Durante un viaje a Estados Unidos, el padre de AFM -nunca nos dice su nombre- fotografía con su Yashica Minister-700 coches, bebederos, básculas y cobertizos, «detalles aparentemente anodinos y muy concretos, puramente objetuales». Son estos objetos fotografiados, junto a las revistas (Pig International, El Viejo Topo), periódicos (Heraldo de Madrid, El Socialista), libros (Fasciolosis hepática de los rumiantes), facturas, cuadernos de viaje, diarios personales y una máquina de escribir Hermes los que le permiten a AFM reconstruir la vida de su padre. Estos objetos concentran y activan los recuerdos. «Todo detalle que fijamos en la memoria y después ascendemos a recuerdo lo hacemos para que tarde o temprano aflore como nudo sentimental, como generador de un conflicto».

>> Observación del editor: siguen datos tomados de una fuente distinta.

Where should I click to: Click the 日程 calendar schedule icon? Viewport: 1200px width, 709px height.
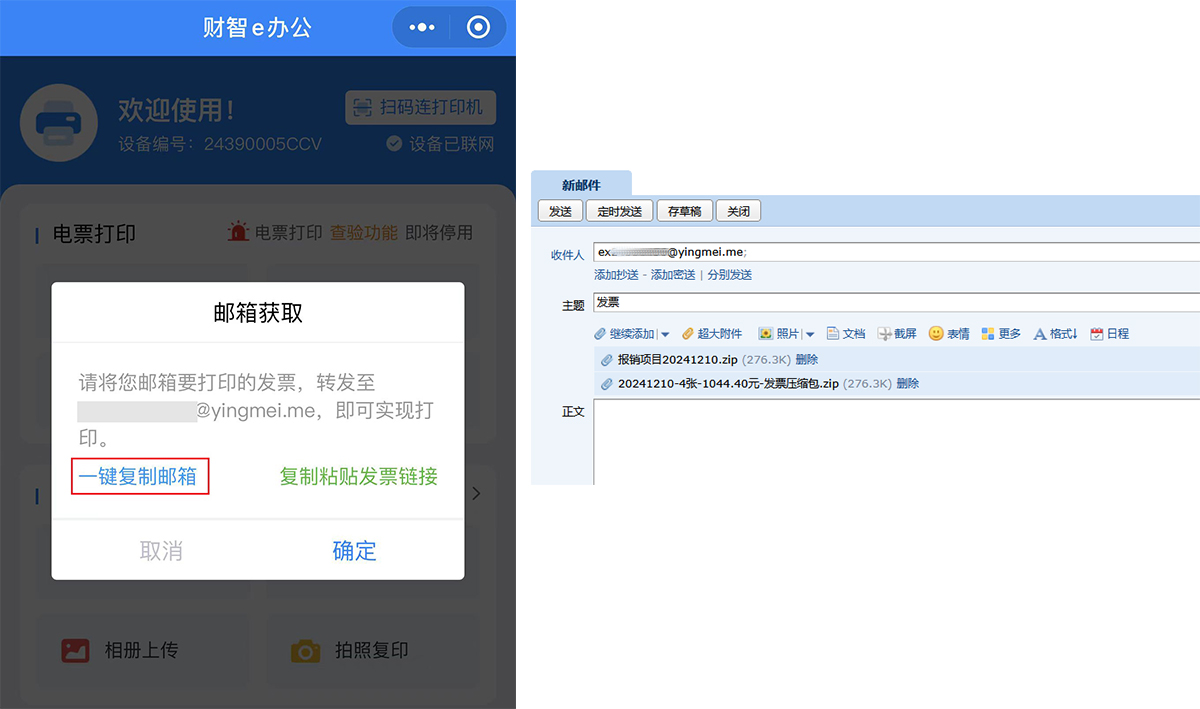(1097, 334)
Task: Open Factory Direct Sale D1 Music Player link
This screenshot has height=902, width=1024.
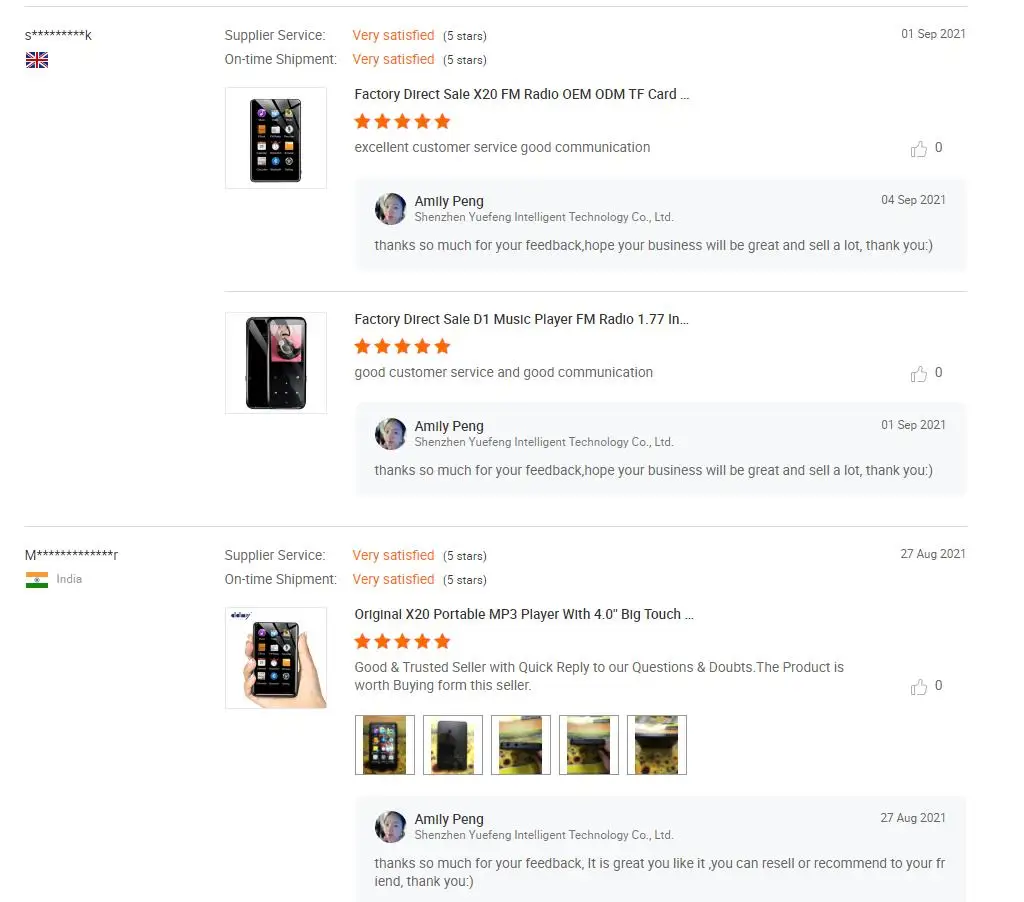Action: point(521,319)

La vida del autor también está marcada por los objetos. En Madre de corazón atómico encontramos desde casas «casi despojadas de objetos» hasta playas repletas de tapones de botella, trozos de peines, bolas de papel de aluminio, «objetos que habiendo sido de consumo humano el mar se había llevado y ahora devolvía convertidos en verdaderos cantos rodados, apenas indistinguibles de los elementos puramente naturales», conformando un «bellísimo Frankenstein». Y también ovnis, pegatinas y las Páginas Amarillas de Nueva York.
«Tecnología e identidad humana siempre son simultáneas, no sólo en el espacio sino en el tiempo. Todos somos contemporáneos de cuanto existe (…) Lo antiguo no existe, se trata de un invento puesto en marcha por el mercado de la nostalgia».
Con las cosas «antiguas» pasa lo mismo que con los seres queridos que ya no están: lo valioso no es llorar su pérdida sino «traerlas al hoy para ver cómo construyen nuestro presente».
Las buenas narraciones
Madre de corazón atómico es una buena narración.
«Las malas narraciones cuentan una verdad a medias. Las buenas narraciones cuentan una verdad y media.»
Es ese plus el que convierte a Madre de corazón atómico en una lectura sanadora.
«La muerte de un ser querido es un proceso muy misterioso, muere para renacer en ti de otra manera, resucita para ser otro en ti.»
Cuando alguien cercano fallece, nos quedamos con «un número mínimo de objetos, un mínimo común denominador de enseres que pronto serán las definitivas mercancías afectivas para un futuro». Ese proceso de resurrección no podría convertirse en narrativa sin la materialidad de los objetos, no solo mediáticos, que hacen posible el renacimiento de lo que se fue pero sigue estando ahí.
«La vida escribe la ficción que nosotros jamás nos atreveremos a escribir».
AFM se atrevió y es una alegría que en tanto lectores podamos entrar a formar parte de esa historia.